Maria Valéria Rezende, amiga de García Márquez e Fidel
Maria Valéria Rezende (Santos, 1942) fez-se freira muito jovem e, em décadas de serviço, sempre se dedicou à educação popular. Foi convidada a morar na Nicarágua no fim da década de 1970 para cuidar da alfabetização de agricultores. Graças a isso, Fidel Castro contratou-a para ensinar aos trabalhadores dos canaviais cubanos. Conviveu muito não só com o comandante, mas com o escritor Gabriel García Márquez, assíduo na ilha. O livro Vasto mundo é sua estreia na vida literária, que desbravou, mais que tudo, escrevendo livros infanto-juvenis. A fama repentina e inesperada veio com o premiado romance Quarenta dias, lançado após o sucesso de sua primeira incursão no gênero, O voo da guará vermelha. Ambos têm em comum a escrita inventiva e um patente conhecimento da realidade que abordam – o mundo das pessoas comuns.

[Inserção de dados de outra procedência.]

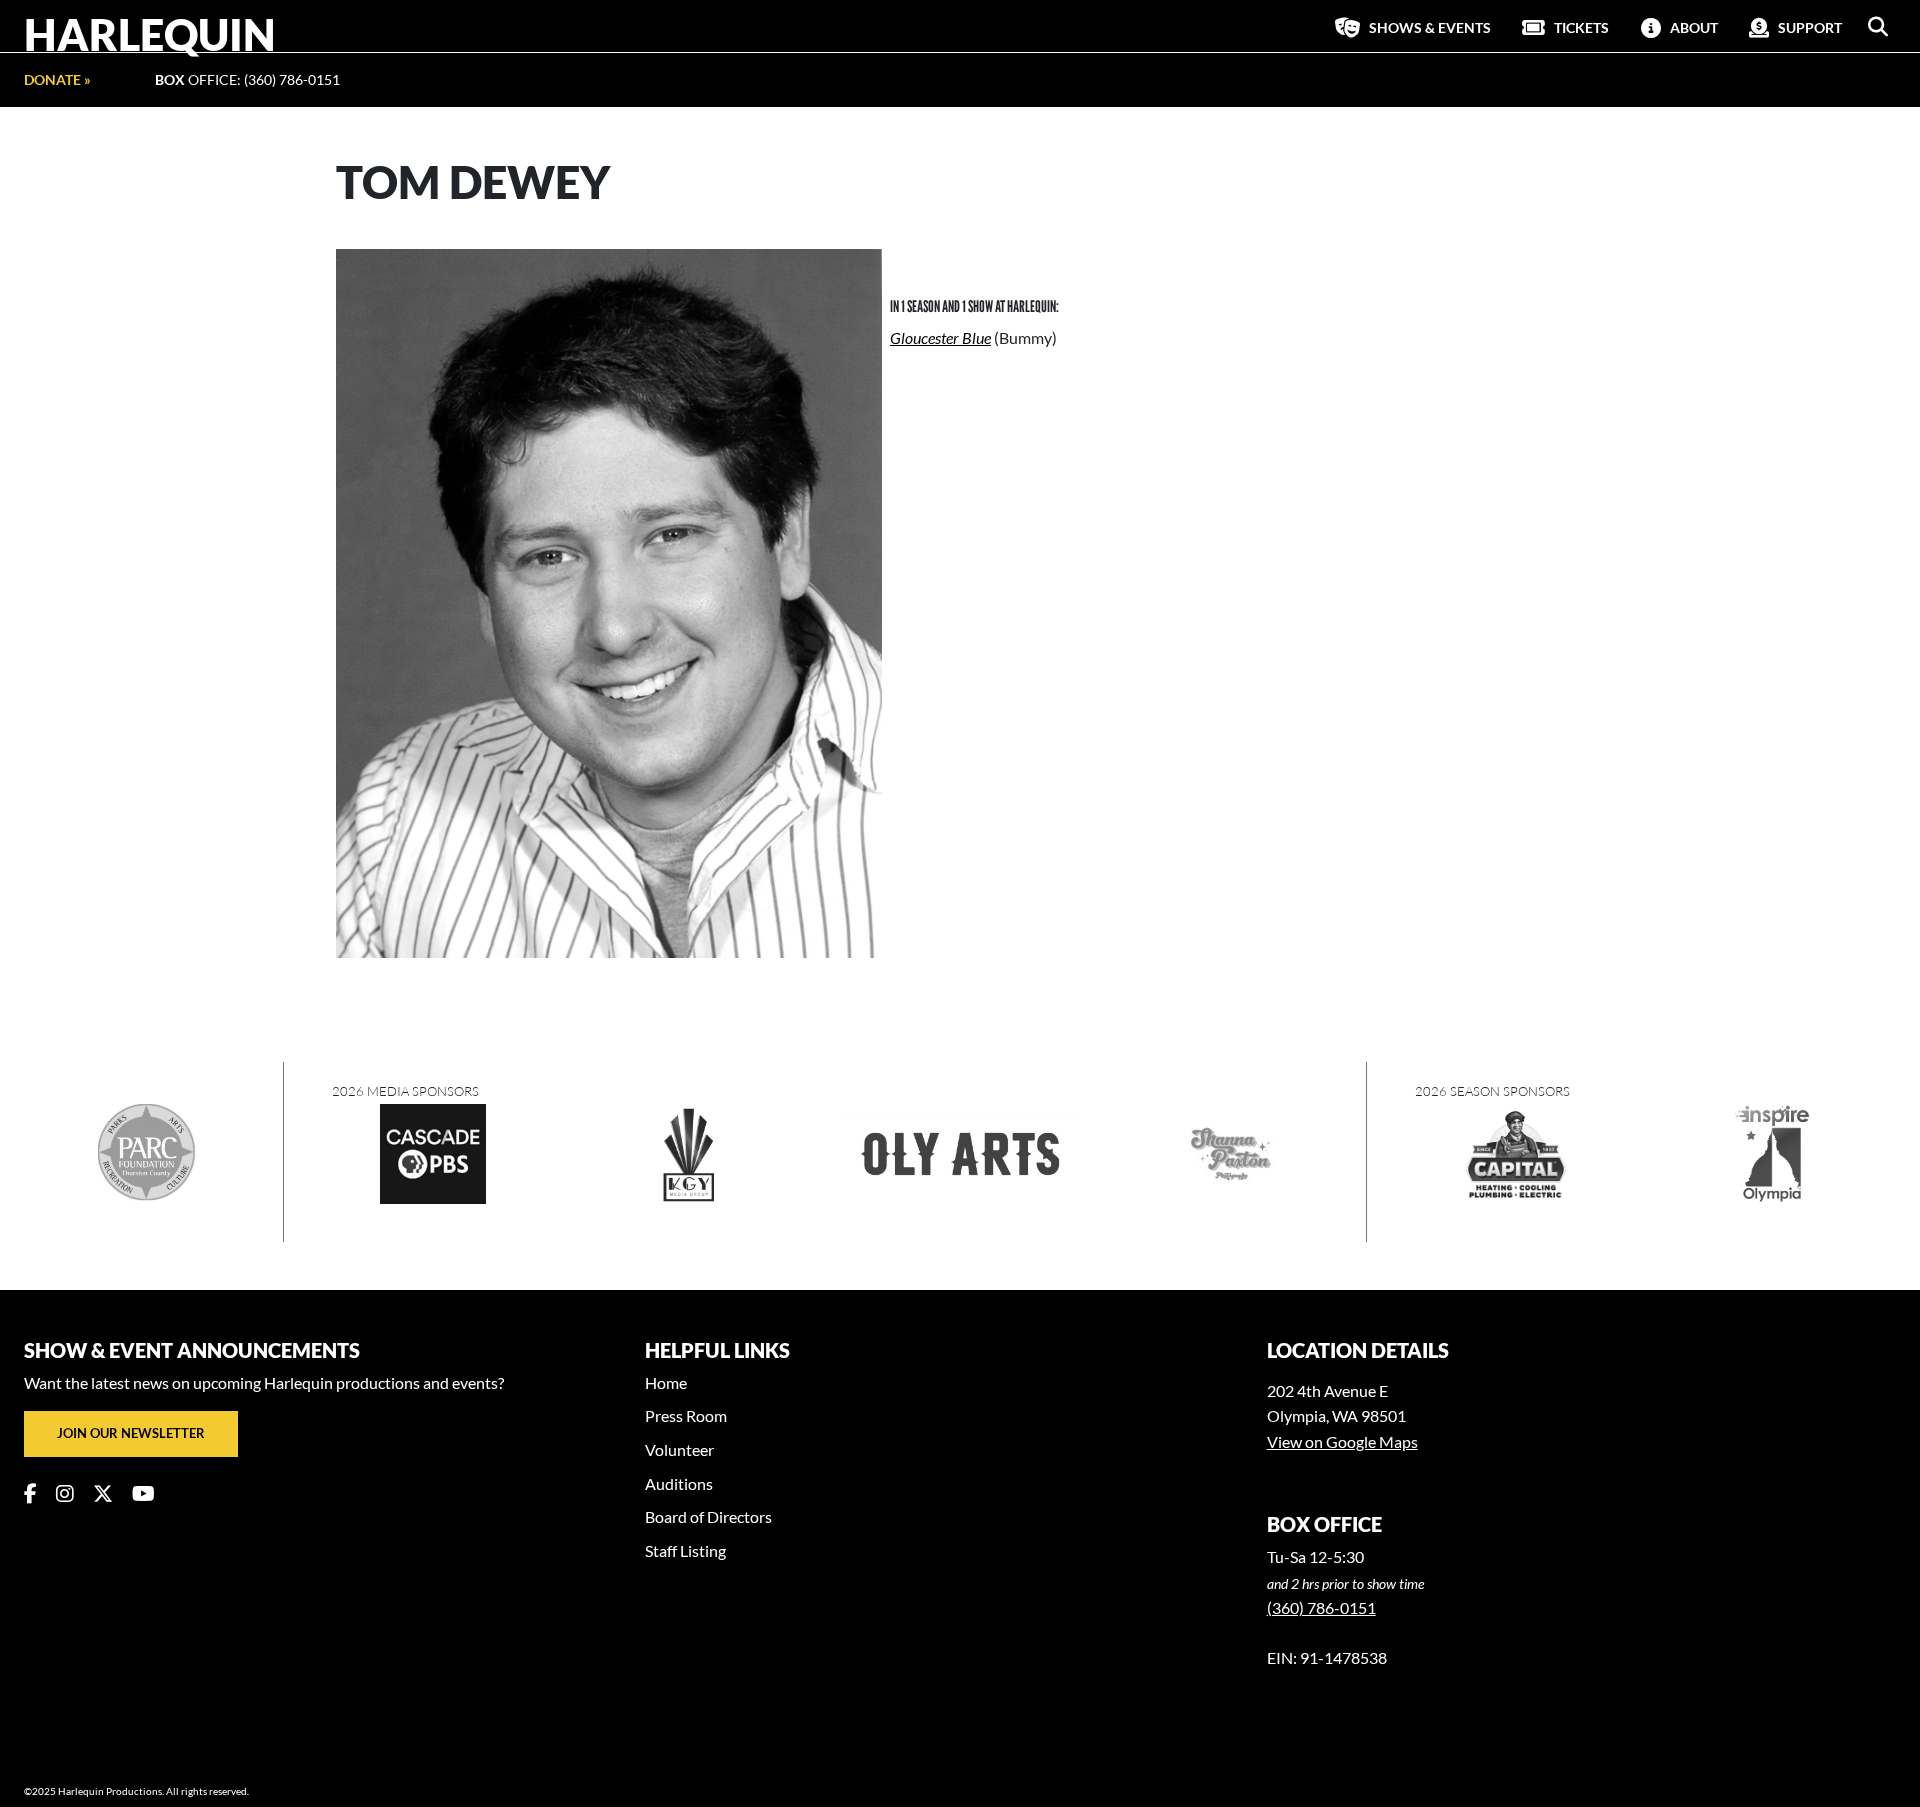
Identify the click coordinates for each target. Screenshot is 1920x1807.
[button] (1878, 27)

O romance social, por Luiz Ruffato
Grande representante do romance social no panorama atual da literatura brasileira, Luiz Ruffato (Cataguases, 1961) orienta sua obra com uma premissa claramente política. Seu foco é a classe trabalhadora, para a qual olha sem paternalismos. O engajamento literário do autor encontra raízes em sua própria história: Ruffato é filho de um pipoqueiro e de uma lavadeira e teve diferentes ocupações, entre elas a de operário da indústria têxtil, antes de se dedicar ao jornalismo e à ficção. Seu primeiro romance –Eles eram muitos cavalos (2001) – é seu maior sucesso. Tem 70 fragmentos, ligados pelo fato de que suas histórias transcorrem no mesmo dia em São Paulo. Ruffato, colunista do EL PAÍS, escreveu também uma pentalogia sobre operariado nacional e é organizador de antologias de contos, como 25 mulheres que estão fazendo a nova literatura brasileira (2005).

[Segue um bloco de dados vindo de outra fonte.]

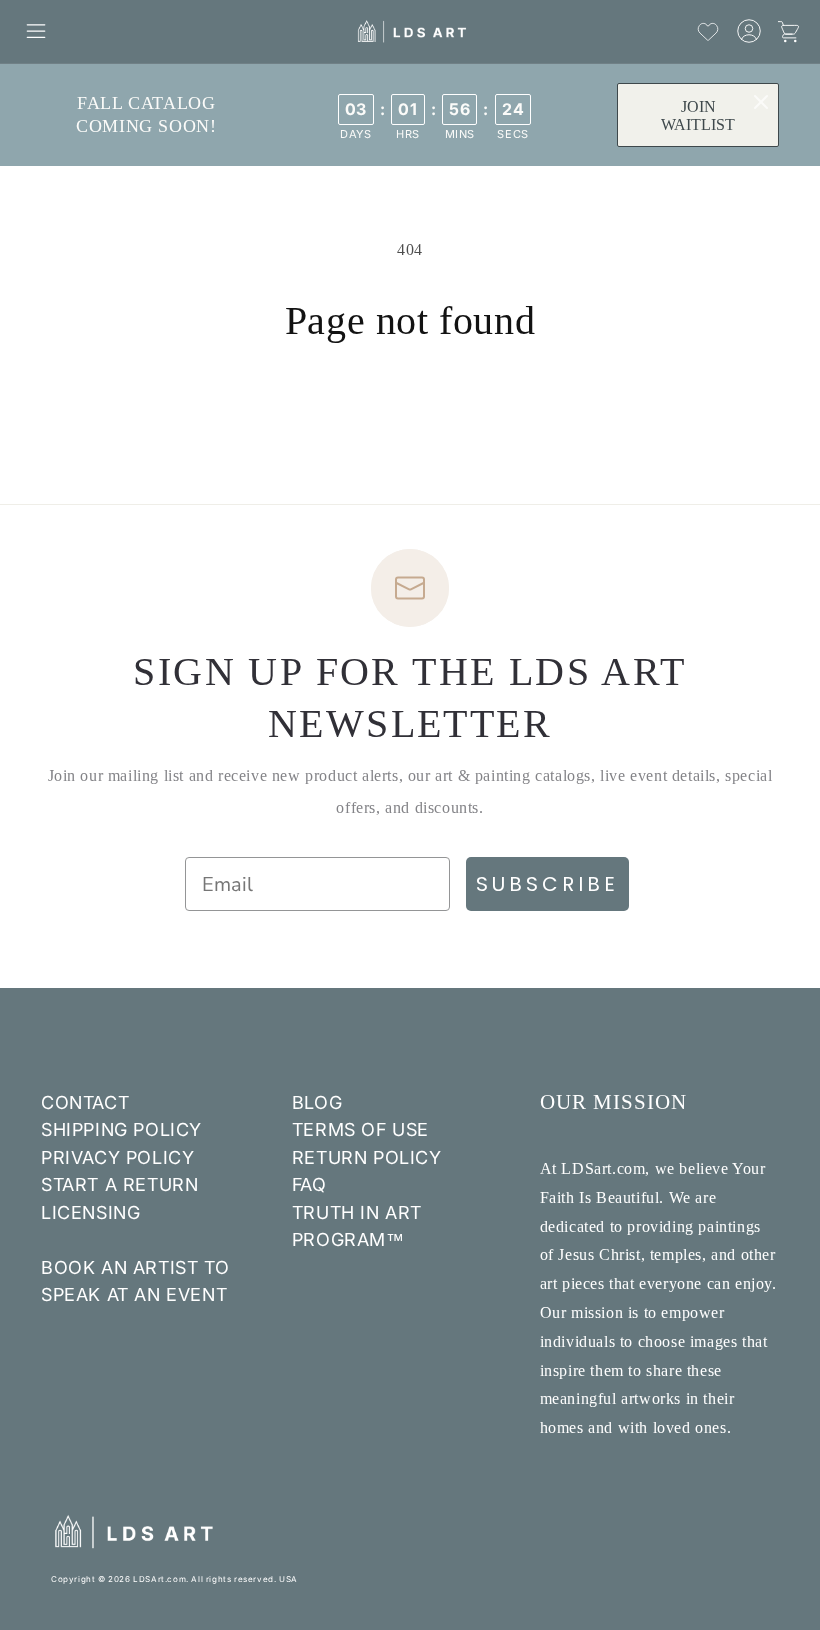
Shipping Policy (121, 1129)
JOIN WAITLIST (698, 115)
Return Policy (367, 1157)
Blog (317, 1102)
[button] (36, 31)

Todos os louros a Milton Hatoum
O que se diz no Brasil é que, em ano em que Milton Hatoum (Manaus, 1952) lança livro, os demais esquecem os prêmios literários. Considerado um dos grandes escritores vivos do país, é romancista, contista, professor e tradutor. Seu primeiro romance, Relato de um certo oriente, sai (premiado) em 1986, pouco antes de ele passar a publicar, em periódicos do Brasil e da Europa, artigos e ensaios acerca de autores brasileiros e latino-americanos. Seu segundo romance, Dois irmãos, de 2000, é seu mais celebrado. A melhor descrição de sua literatura é: "Vai do meio ambiente ao vazio da alma, fundindo o social e o existencial". Econômico e poético, Hatoum escreve histórias particulares sem descuidar o contexto social e histórico. Sua obra se concentra no norte do Brasil, mirando a integração de imigrantes Oriente Médio e as repercussões da ditadura brasileira na região.

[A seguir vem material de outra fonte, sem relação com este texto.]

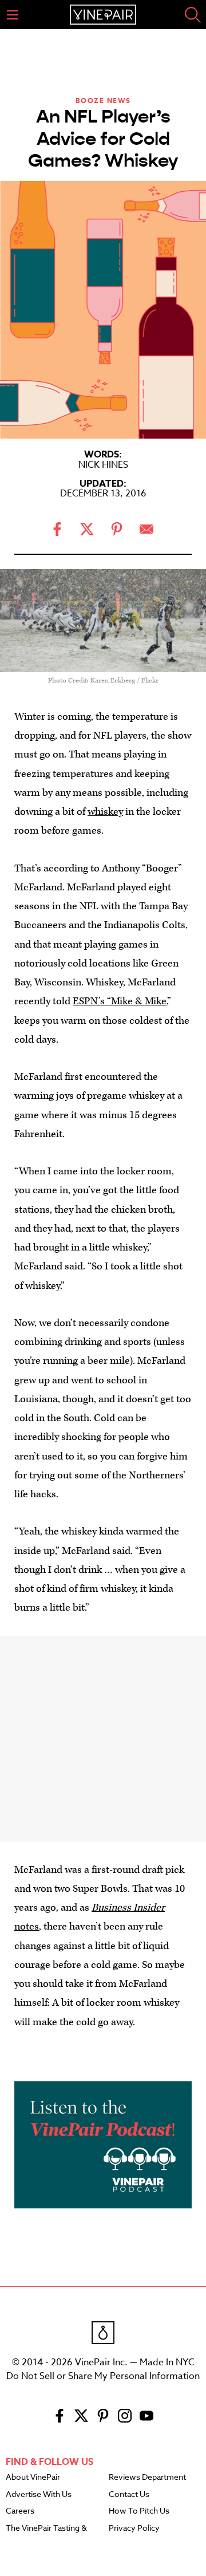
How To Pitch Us (139, 2511)
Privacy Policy (134, 2528)
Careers (20, 2511)
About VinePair (33, 2477)
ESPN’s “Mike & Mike (120, 1001)
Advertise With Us (39, 2494)
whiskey (105, 811)
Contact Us (129, 2494)
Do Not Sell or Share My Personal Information (103, 2376)
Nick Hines (103, 465)
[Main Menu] (12, 14)
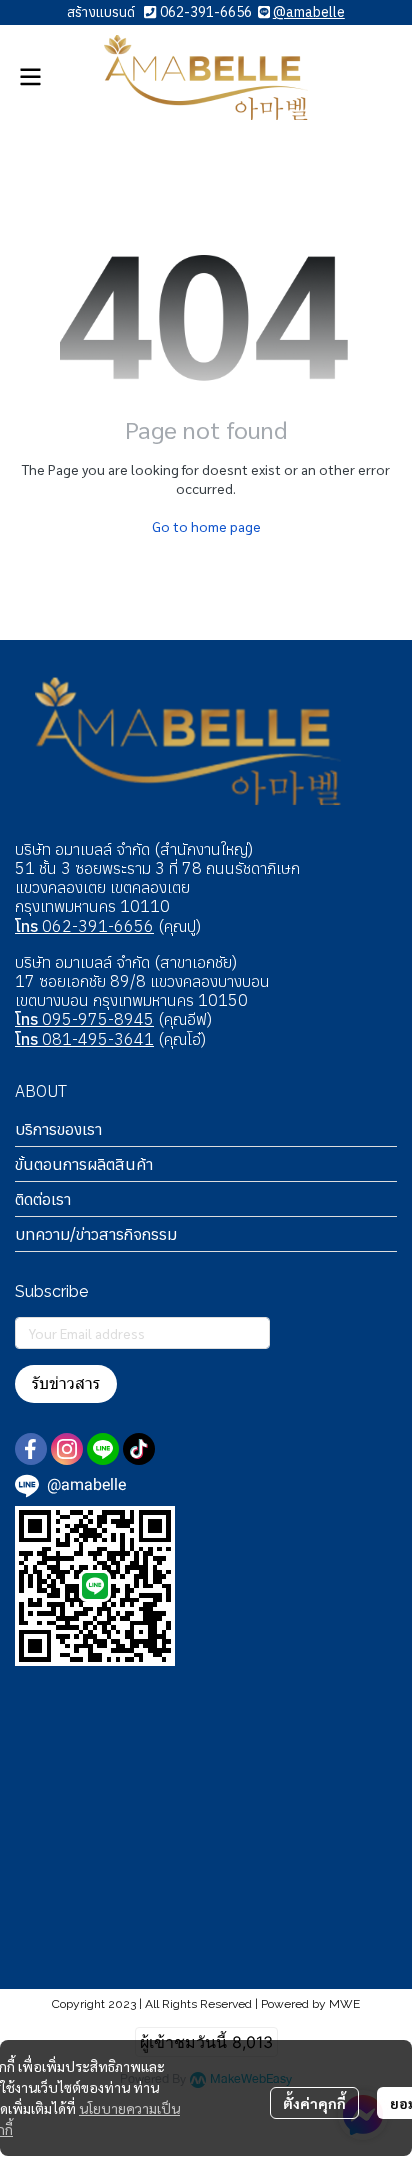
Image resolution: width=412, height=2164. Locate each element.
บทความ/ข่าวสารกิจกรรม (96, 1234)
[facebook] (31, 1449)
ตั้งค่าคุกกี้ (314, 2103)
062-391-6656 (206, 12)
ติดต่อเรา (43, 1199)
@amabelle (309, 12)
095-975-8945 (84, 1019)
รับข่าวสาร (66, 1383)
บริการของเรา (58, 1129)
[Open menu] (30, 77)
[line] (103, 1449)
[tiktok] (139, 1449)
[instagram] (67, 1449)
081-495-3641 (84, 1039)
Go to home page (206, 526)
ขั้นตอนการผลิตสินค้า (84, 1164)
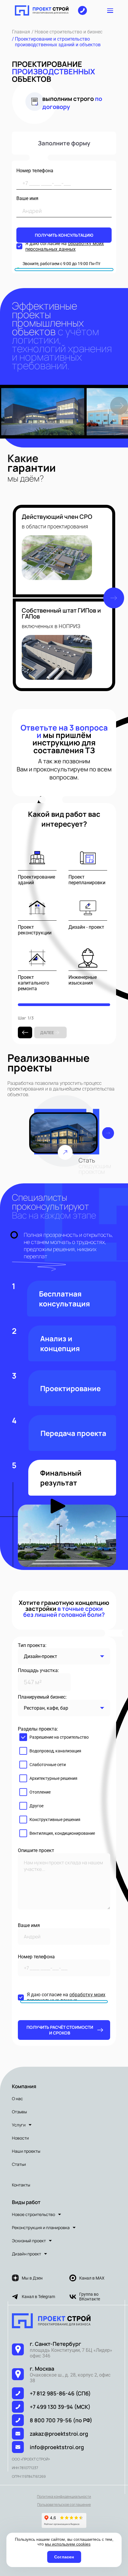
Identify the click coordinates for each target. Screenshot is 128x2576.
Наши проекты (26, 2151)
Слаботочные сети (47, 1764)
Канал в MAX (91, 2278)
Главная (21, 32)
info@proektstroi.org (57, 2447)
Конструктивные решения (54, 1819)
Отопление (40, 1792)
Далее (47, 1032)
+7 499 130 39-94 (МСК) (60, 2406)
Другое (36, 1805)
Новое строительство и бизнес (68, 32)
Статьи (19, 2164)
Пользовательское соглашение (64, 2504)
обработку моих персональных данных (64, 246)
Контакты (21, 2185)
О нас (17, 2098)
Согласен (64, 2557)
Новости (20, 2138)
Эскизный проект (29, 2240)
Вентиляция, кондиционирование (62, 1833)
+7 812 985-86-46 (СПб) (60, 2393)
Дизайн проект (26, 2254)
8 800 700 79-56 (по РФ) (61, 2420)
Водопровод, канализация (55, 1750)
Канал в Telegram (38, 2296)
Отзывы (19, 2111)
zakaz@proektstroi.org (59, 2433)
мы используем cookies (67, 2544)
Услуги (19, 2125)
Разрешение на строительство (59, 1737)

O talento de Estevão Azevedo
Inscrito no melhor da tradição do romantismo brasileiro e do realismo modernista nordestino, Estevão Azevedo (Natal, 1978) é uma das grandes promessas literárias nacionais. Romancista de mão cheia, apesar de jovem, estreou nos contos, com dois livros publicados antes da chegada de Nunca o nome do menino – seu romance de estreia, no qual uma mulher descobre que é personagem de um livro. Para sua segunda entrega de largo fôlego, Tempo de espalhar pedras (2015), Azevedo vai além. O autor, que se formou jornalista e é editor, debruçou-se no universo do garimpo, buscando na literatura sobre o tema as bases de uma história de bases reais. Na contracorrente da produção literária de hoje, muito urbana e cosmopolita, seu premiado livro fala de cobiça, do desejo que não se materializa sem consequências.